Monday, October 22, 2007

Beer-Braised Lamb Shanks

Our friends Oren and Jill have been on a cooking-with-beer kick recently. Talking beer and food with them over a few pints at the Liars' Club got us inspired. We have a number of bottles left from our second attempt at a San Diego Pale Ale. That particular batch had a much more malty character than we were going for, but we figured it would be a good beer to try cooking with.

Braised lamb shanks are simple to prepare and one of our favorite fall foods -- using our beer as the braising liquid made perfect sense.

First I seared the shanks until well browned to deepen the flavor. Carrots and onions were browned in the same pan, followed briefly by minced garlic and finely diced tomato.

Then I added the beer a little at a time, scraping up caramelized bits from the bottom of the pan. We added a little stock to bring up the liquid level and brought it to a boil, then we put the lid on and popped it in the oven for an hour to braise.

It came out beautifully. The lamb was perfectly cooked -- coming off of the bone easily, but still with some structure left and with that lovely stickiness that comes from collagen breaking down.

The sauce was a bright, burnished orange and had great flavor. The hint of bitterness from the hops in the beer added an intriguing note.

Here's the recipe. We used a modified version of recipes we found online.

Beer Braised Lamb Shanks

4 (3/4 pound) lamb shanks
salt and freshly ground pepper, to taste
2 tablespoons vegetable oil
3 small onions, quartered
2 large carrots, peeled and chopped
1 large tomato, cored and finely diced
2 garlic cloves, minced
1 (22 ounce) bomber malty beer
Approx. 1 cup beef stock

Preheat oven to 350 degrees. Heat oil over medium high in a large dutch oven. Season the lamb shanks with salt and pepper, then sear in the hot pan until well browned on all sides, 10-15 minutes total. Remove shanks from pan and set aside in a bowl.

Brown the onions and carrots in the same pan, stirring occasionally. When lightly browned (about 5 to 7 minutes), reduce heat to medium and add the tomato and garlic. Stir and cook about 2 minutes. Add one third of the beer then scrape the bottom of the pan with a wooden spoon to incorporate any brown bits into the sauce. Add the remaining beer and bring to a boil.

Simmer the beer and vegetables for a couple minutes, then nestle the shanks into the pot, adding any juices from the bowl. Add enough beef stock to immerse about 3/4 of the shanks. Put the lid on the dutch oven and place in the preheated oven for an hour to an hour-and-a-half. The shanks are done when the meat pulls easily from the bone and is very tender. Remove shanks from the pot and skim excess fat from the sauce. Season to taste with salt and pepper, return the shanks to the beer broth and serve.
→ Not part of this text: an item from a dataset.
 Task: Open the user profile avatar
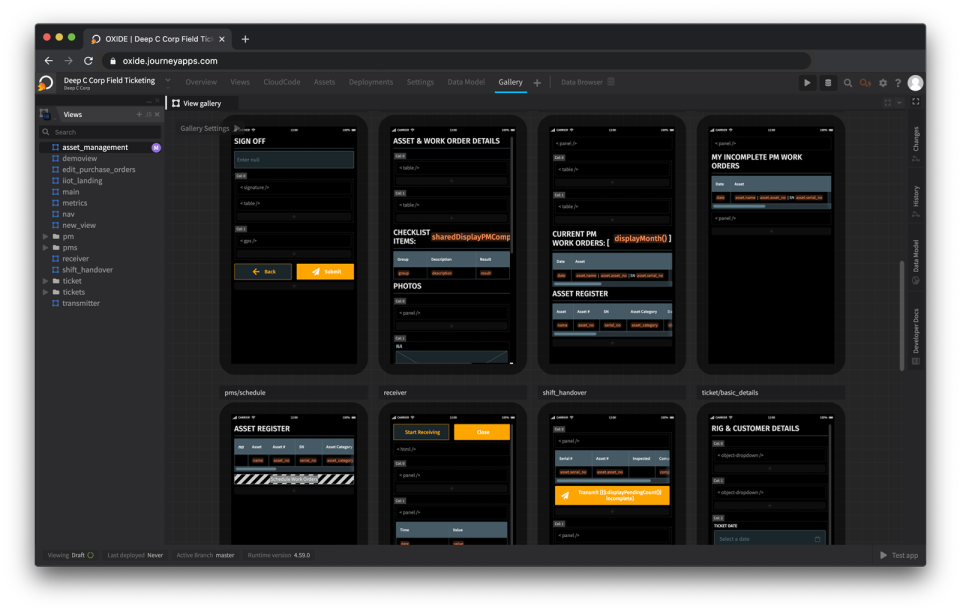[x=915, y=83]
  1. Did you find that an hour and a half was enough for braising? I find that mine always takes at least 8 hours to make really tender...

  2. Yeah, the braise time for shanks in my experience is usually only about 90 minutes, but I check them at an hour. This particular batch was tender and pulling easily from the bone in just 60 minutes -- lucky us! Perhaps it's because in addition to removing all the fell (the pink, papery stuff), I also remove much of the silverskin (the tough silvery connective tissue along some muscles).

  3. Randomely found this recipe looking for beer braised lamb recipes. I make a similar dish, except instead of beef stock, would use Turkey stock. It compliments the lamb flavor with the overpowering beefiness.